**WHAT YOU HAVE TO DO:** Beneath this instruction is a listing; print exactly the lines in it starting at the line that contains "Where should I" and going through the line that contains "Screen dimensions: 1200x675".
>>
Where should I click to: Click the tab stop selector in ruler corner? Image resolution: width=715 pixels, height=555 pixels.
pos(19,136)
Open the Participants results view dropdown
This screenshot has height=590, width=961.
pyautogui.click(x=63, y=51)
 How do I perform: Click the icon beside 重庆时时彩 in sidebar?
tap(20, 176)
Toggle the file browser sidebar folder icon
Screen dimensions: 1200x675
<<
>>
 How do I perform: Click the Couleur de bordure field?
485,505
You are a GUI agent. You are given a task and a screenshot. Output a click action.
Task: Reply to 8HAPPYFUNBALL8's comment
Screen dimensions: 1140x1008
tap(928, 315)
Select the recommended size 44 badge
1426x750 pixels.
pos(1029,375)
<<
**REPLY:**
Where should I click to: Click the tab stop selector in ruler corner? Image resolution: width=715 pixels, height=555 pixels.
pos(19,136)
Open the Participants results view dropdown
This screenshot has height=590, width=961.
pyautogui.click(x=63, y=51)
 How do I perform: Click the icon beside 重庆时时彩 in sidebar?
tap(20, 176)
Toggle the file browser sidebar folder icon
Screen dimensions: 1200x675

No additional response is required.